Qu'à compter du jour de la publication du présent arrêt, jusqu'à ce qu'il en soit autrement ordonné, la perception de tous droits sur les grains et farines, tant à l'entrée de la ville que sur les marchés, soit à titre d'octrois, ou sous la dénomination de minage, aunage, hallage et autres quelconques, sera et demeurera suspendue dans les villes de Dijon, Beaune, Saint-Jeande-Lône et Montbard; fait défense à toutes personnes de les exiger, même de les recevoir, quoiqu'ils fussent volontairement offerts, aux peines qu'il appartiendra, à la charge néanmoins de l'indemnité qui pourra être due aux propriétaires ou aux fermiers desdits droits pour le temps qu'ils auront cessé d'en jouir, ou du remboursement du principal auquel lesdits droits auront été évalués, ensemble des intérêts, si Sa Majesté se détermine à en ordonner

la suppression. Fait Sa Majesté très-expresses inhibitions et défenses, aux propriétaires et fermiers desdits droits, d'exiger de ceux qui introduiront des grains et des farines dans lesdites villes, ou qui les apporteront aux marchés, aucune déclaration de leurs denrées, ni les assujettir à aucunes formalités, sous quelque prétexte que ce puisse être, même à cause de l'indemnité ci-dessus ordonnée, laquelle sera fixée sur leurs baux et tous autres renseignements servant à constater le produit annuel du droit. Autorise Sa Majesté le sieur intendant et commissaire départi dans la province de Bourgogne à ordonner ladite suspension dans toutes les autres villes et lieux de ladite province où il le jugera nécessaire ou utile à la liberté du commerce et à l'approvisionnement des peuples.

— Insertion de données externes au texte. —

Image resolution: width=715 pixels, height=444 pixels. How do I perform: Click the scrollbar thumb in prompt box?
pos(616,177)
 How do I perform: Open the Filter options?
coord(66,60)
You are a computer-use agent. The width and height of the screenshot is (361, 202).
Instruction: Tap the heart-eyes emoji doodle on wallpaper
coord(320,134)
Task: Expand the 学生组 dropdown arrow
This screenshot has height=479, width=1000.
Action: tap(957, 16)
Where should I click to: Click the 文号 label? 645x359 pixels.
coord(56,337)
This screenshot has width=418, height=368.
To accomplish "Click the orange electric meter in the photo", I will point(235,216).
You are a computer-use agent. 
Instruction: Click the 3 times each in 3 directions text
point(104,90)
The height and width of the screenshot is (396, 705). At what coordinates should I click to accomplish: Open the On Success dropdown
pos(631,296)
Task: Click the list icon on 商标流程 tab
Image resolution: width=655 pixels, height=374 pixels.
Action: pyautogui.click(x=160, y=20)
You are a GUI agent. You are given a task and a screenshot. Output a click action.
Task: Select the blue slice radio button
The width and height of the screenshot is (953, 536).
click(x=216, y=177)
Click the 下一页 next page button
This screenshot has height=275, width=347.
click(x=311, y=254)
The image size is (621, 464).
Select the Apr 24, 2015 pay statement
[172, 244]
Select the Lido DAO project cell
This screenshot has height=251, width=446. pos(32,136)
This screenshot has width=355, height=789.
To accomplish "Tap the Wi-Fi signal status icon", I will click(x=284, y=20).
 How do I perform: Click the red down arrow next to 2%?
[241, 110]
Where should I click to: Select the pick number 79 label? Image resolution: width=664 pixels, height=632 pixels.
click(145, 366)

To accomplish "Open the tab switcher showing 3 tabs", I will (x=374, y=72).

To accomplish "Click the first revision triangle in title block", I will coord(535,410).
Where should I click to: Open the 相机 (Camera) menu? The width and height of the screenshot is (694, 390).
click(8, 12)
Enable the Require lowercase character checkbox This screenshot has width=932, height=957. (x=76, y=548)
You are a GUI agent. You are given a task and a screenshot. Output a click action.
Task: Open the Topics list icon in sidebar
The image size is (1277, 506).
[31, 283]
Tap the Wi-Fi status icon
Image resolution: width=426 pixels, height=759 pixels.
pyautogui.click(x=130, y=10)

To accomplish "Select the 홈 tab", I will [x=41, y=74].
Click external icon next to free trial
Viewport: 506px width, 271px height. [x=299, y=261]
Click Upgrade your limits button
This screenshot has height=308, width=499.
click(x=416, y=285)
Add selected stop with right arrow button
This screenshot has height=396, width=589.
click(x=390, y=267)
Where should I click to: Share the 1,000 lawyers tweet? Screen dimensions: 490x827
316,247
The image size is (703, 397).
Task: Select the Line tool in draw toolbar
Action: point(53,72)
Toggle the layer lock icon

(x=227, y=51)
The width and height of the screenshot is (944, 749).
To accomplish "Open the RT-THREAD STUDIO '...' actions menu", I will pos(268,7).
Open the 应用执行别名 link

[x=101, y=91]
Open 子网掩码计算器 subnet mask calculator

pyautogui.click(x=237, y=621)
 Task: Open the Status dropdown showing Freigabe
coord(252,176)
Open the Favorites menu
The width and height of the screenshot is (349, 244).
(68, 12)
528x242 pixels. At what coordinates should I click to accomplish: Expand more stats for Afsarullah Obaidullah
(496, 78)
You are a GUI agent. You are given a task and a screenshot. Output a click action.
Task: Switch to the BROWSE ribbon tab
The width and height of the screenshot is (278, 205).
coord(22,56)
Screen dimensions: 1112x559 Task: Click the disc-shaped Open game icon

EXTRAIT DE L'ARRÊT DU CONSEIL D'ÉTAT, du 25 avril 1775, qui accorde des gratifications à ceux qui font venir des grains de l'étranger.

Le roi, occupé des moyens d'exciter et d'encourager le commerce, qui seul peut, par sa concurrence et son activité, procurer le prix juste et naturel que doivent avoir les subsistances suivant la variation des saisons et l'étendue des besoins, a reconnu que, si la dernière récolte a donné suffisamment des grains pour l'approvisionnement des provinces de son royaume, sa médiocrité empêche qu'il n'y ait du superflu, et que tous les grains étant nécessaires pour subvenir aux besoins, les prix pourraient éprouver encore quelque augmentation, si la concurrence des grains de l'étranger ne vient l'arrêter; mais que la dernière récolte n'ayant point répondu, dans les autres parties de l'Europe, aux espérances qu'elle avait données, les grains y ont été généralement chers, même dans les premiers moments après la récolte; qu'ainsi le commerce n'a pu alors en apporter, si ce n'est dans les provinces du royaume qui, ayant manifesté promptement des besoins, ont éprouvé dans ces moments même un renchérissement; et qu'il a négligé les autres provinces, parce que les prix s'y étant soutenus sur la fin de l'année dernière et dans les premiers mois de celle-ci à un taux assez modique, il aurait essuyé de la perte en y faisant venir des grains qui étaient plus chers; que lorsque, par la variation des saisons et les progrès naturels de la consommation, les prix ont augmenté dans ces provinces, ils ont également, et par les mêmes causes, éprouvé une augmentation dans les places étrangères; que, dans la plupart d'entre elles, ils sont actuellement plus chers que dans le royaume, et que dans celles où ils ont le moins renchéri, il n'y a point une assez grande différence entre le prix de ces places et celui qui a lieu dans les principales villes du royaume, pour assurer au commerce

des bénéfices suffisants; qu'en conséquence il paraît nécessaire de l'exciter, en lui offrant une gratification qui rétablisse la proportion entre les avances qu'il doit faire pour se procurer des grains de l'étranger, et le produit qu'il en peut espérer par la vente dans le royaume.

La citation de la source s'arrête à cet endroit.